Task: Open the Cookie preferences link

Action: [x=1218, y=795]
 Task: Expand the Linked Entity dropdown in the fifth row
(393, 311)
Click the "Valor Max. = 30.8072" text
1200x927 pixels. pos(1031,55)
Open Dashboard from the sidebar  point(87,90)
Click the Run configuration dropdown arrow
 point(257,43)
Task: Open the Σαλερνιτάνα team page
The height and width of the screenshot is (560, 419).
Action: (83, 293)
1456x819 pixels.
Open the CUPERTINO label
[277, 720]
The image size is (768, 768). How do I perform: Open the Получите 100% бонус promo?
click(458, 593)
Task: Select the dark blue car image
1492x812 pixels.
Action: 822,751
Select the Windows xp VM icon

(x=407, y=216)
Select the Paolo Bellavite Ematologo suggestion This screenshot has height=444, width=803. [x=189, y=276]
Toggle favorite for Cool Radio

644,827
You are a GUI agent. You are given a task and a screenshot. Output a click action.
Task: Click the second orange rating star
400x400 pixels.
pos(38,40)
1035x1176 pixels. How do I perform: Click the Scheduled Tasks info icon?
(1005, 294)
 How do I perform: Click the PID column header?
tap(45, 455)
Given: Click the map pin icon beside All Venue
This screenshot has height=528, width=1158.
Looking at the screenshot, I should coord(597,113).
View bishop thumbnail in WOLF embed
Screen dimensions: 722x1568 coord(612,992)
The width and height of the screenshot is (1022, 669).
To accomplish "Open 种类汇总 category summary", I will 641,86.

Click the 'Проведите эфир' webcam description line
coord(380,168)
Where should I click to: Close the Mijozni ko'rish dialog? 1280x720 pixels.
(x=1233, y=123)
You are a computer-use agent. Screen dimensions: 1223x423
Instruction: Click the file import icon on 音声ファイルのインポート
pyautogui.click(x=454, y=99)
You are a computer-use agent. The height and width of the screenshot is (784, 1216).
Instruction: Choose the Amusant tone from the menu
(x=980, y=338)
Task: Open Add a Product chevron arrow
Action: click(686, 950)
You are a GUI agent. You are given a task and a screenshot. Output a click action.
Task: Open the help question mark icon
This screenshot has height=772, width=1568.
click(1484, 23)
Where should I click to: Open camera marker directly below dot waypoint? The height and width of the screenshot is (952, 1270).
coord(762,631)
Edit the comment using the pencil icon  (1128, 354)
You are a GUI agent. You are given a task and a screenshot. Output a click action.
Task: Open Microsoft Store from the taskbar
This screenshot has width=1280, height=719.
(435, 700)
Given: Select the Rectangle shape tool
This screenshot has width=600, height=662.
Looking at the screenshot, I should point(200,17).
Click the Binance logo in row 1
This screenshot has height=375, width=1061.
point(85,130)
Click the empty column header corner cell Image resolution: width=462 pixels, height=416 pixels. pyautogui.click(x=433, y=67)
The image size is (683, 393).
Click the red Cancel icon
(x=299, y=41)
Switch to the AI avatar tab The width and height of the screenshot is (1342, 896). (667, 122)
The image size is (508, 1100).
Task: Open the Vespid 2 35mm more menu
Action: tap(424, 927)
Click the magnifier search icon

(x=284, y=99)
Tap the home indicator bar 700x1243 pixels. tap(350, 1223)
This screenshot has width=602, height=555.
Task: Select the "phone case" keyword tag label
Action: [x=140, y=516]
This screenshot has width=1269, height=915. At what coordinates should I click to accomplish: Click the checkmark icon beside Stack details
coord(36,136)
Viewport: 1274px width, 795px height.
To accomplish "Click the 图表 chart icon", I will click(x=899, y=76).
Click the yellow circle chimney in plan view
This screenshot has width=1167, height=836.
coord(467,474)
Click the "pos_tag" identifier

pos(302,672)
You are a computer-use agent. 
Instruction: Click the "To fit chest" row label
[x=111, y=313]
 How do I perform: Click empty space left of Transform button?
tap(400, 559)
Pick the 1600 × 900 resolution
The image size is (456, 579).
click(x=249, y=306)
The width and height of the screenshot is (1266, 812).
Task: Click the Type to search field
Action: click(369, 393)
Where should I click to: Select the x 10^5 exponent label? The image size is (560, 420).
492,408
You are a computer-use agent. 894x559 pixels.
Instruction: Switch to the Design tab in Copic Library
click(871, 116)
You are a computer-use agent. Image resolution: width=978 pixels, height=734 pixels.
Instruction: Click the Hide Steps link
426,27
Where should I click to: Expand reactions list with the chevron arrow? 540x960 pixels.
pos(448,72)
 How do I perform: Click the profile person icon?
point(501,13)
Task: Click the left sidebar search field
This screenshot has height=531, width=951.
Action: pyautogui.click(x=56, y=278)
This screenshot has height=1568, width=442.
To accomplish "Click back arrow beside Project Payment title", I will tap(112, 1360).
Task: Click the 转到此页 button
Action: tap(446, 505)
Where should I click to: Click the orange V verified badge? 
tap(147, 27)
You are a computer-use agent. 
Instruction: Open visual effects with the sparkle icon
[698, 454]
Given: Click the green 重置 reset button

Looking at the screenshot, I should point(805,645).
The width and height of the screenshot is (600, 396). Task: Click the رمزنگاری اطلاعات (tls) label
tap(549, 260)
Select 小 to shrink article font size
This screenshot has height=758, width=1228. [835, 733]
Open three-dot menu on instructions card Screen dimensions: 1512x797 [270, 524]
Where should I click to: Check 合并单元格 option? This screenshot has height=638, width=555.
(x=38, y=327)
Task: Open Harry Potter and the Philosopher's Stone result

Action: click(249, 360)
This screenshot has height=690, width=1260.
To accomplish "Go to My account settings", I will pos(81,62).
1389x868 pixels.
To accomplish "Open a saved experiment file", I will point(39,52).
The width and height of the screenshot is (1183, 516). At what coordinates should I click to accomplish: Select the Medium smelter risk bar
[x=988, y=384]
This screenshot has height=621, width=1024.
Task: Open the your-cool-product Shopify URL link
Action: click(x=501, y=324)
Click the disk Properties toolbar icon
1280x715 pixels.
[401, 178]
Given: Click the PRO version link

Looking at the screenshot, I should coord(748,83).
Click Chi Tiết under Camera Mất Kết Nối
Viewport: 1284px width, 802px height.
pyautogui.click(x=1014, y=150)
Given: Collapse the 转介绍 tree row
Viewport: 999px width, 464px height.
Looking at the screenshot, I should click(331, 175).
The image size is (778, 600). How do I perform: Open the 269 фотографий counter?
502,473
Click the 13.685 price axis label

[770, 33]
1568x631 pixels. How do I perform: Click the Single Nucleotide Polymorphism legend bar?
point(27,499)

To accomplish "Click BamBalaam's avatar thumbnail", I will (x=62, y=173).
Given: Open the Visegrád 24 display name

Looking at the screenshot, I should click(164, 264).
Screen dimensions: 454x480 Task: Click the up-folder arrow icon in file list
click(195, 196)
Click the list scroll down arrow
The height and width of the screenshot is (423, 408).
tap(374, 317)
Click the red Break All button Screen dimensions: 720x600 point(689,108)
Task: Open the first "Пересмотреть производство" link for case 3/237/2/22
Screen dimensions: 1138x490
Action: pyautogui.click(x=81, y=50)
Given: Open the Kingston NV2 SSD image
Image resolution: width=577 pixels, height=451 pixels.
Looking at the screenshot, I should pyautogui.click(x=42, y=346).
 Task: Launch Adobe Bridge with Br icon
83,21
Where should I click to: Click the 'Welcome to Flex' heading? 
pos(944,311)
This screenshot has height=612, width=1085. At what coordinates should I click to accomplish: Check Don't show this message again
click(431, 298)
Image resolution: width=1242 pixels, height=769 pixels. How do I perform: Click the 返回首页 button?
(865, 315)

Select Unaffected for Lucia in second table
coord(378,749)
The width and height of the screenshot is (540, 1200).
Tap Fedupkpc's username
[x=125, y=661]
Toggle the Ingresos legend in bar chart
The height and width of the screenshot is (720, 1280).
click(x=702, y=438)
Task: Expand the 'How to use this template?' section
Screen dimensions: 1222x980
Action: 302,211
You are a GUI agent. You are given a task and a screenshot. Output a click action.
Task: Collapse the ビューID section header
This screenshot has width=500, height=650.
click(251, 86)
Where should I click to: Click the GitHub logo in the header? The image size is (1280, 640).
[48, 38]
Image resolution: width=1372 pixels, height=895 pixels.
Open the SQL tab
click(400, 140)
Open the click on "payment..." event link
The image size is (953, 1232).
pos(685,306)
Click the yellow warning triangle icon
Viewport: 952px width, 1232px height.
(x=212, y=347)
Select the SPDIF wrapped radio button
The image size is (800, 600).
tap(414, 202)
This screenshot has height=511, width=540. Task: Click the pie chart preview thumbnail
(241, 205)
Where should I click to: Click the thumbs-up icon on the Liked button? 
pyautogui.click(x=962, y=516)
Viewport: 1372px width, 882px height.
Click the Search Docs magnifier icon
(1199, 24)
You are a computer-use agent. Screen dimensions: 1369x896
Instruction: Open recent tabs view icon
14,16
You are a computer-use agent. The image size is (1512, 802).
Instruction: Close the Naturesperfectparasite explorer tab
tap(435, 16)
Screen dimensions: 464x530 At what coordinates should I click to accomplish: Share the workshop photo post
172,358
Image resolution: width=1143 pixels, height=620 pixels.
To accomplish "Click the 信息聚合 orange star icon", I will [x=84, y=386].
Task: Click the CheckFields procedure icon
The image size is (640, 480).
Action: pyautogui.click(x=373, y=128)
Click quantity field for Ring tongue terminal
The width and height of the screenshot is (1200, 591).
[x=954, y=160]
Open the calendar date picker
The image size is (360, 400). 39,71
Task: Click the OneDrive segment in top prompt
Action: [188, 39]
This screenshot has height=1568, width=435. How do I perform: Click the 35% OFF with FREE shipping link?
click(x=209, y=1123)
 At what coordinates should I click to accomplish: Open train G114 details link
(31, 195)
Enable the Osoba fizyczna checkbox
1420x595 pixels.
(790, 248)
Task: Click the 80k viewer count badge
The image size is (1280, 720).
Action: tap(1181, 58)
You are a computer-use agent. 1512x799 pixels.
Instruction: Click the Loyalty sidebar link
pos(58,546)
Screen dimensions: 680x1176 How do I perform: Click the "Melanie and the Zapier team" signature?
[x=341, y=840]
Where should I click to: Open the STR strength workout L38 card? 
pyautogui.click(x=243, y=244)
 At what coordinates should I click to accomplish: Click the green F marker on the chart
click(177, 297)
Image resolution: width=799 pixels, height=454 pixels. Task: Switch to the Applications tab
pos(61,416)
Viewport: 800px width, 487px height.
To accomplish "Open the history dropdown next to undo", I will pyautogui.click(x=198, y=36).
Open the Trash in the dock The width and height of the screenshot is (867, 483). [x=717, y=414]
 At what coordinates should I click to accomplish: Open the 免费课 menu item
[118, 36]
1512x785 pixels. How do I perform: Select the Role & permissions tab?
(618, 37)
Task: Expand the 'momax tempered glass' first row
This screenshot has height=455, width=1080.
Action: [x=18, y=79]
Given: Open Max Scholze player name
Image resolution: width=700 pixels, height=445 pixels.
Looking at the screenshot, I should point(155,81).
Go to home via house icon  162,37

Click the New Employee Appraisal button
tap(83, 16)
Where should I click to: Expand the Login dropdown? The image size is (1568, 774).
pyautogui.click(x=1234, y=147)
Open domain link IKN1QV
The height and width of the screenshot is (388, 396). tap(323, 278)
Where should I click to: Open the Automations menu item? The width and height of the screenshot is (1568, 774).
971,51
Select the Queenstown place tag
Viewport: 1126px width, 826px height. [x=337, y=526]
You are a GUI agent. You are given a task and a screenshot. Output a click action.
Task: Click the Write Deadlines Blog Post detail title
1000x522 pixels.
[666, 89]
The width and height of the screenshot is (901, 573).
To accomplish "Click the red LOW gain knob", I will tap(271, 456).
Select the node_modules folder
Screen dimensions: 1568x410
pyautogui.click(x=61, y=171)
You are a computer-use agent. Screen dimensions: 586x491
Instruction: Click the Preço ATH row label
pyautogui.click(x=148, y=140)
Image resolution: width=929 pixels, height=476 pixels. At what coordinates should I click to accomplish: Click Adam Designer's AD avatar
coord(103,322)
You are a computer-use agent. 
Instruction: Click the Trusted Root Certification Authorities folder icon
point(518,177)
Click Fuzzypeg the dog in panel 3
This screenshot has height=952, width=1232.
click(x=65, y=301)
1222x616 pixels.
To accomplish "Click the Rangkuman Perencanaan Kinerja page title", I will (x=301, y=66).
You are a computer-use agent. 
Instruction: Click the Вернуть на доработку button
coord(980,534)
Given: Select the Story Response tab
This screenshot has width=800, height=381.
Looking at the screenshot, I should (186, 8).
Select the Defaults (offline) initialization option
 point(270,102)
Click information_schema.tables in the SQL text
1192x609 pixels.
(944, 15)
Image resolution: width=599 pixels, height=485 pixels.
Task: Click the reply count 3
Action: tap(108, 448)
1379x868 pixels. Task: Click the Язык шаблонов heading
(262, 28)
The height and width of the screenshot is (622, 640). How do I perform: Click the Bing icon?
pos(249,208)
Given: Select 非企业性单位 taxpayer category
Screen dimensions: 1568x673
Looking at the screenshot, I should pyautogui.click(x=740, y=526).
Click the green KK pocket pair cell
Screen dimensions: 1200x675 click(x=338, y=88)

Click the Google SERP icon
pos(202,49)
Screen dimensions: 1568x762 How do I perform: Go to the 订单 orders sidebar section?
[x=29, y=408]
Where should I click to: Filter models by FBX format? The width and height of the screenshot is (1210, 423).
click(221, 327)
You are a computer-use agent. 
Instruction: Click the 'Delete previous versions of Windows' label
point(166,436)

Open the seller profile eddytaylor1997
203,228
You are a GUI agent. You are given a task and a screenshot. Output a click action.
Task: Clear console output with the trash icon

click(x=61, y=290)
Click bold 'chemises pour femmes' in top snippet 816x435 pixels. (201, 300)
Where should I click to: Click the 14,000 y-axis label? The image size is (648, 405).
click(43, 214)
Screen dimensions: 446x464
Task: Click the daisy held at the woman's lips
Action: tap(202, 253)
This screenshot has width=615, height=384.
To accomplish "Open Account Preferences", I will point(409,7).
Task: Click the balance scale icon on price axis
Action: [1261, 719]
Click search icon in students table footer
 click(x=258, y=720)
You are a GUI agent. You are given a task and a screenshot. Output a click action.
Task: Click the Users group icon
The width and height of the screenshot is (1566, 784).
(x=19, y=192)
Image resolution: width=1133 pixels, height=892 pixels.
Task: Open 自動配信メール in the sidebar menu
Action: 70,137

● Exercise:
Rewrite the items starting at the line that contains "Viewport: 800px width, 487px height." and ending at the line that contains "click(x=65, y=301)" as a JSON list of strings, one string per line, with blank lines left out.

● Full answer:
[
  "Viewport: 800px width, 487px height.",
  "To accomplish \"Open the history dropdown next to undo\", I will pyautogui.click(x=198, y=36).",
  "Open the Trash in the dock The width and height of the screenshot is (867, 483). [x=717, y=414]",
  " At what coordinates should I click to accomplish: Open the 免费课 menu item",
  "[118, 36]",
  "1512x785 pixels. How do I perform: Select the Role & permissions tab?",
  "(618, 37)",
  "Task: Expand the 'momax tempered glass' first row",
  "This screenshot has height=455, width=1080.",
  "Action: [x=18, y=79]",
  "Given: Open Max Scholze player name",
  "Image resolution: width=700 pixels, height=445 pixels.",
  "Looking at the screenshot, I should point(155,81).",
  "Go to home via house icon  162,37",
  "Click the New Employee Appraisal button",
  "tap(83, 16)",
  "Where should I click to: Expand the Login dropdown? The image size is (1568, 774).",
  "pyautogui.click(x=1234, y=147)",
  "Open domain link IKN1QV",
  "The height and width of the screenshot is (388, 396). tap(323, 278)",
  "Where should I click to: Open the Automations menu item? The width and height of the screenshot is (1568, 774).",
  "971,51",
  "Select the Queenstown place tag",
  "Viewport: 1126px width, 826px height. [x=337, y=526]",
  "You are a GUI agent. You are given a task and a screenshot. Output a click action.",
  "Task: Click the Write Deadlines Blog Post detail title",
  "1000x522 pixels.",
  "[666, 89]",
  "The width and height of the screenshot is (901, 573).",
  "To accomplish \"Click the red LOW gain knob\", I will tap(271, 456).",
  "Select the node_modules folder",
  "Screen dimensions: 1568x410",
  "pyautogui.click(x=61, y=171)",
  "You are a computer-use agent. Screen dimensions: 586x491",
  "Instruction: Click the Preço ATH row label",
  "pyautogui.click(x=148, y=140)",
  "Image resolution: width=929 pixels, height=476 pixels. At what coordinates should I click to accomplish: Click Adam Designer's AD avatar",
  "coord(103,322)",
  "You are a computer-use agent. ",
  "Instruction: Click the Trusted Root Certification Authorities folder icon",
  "point(518,177)",
  "Click Fuzzypeg the dog in panel 3",
  "This screenshot has height=952, width=1232.",
  "click(x=65, y=301)"
]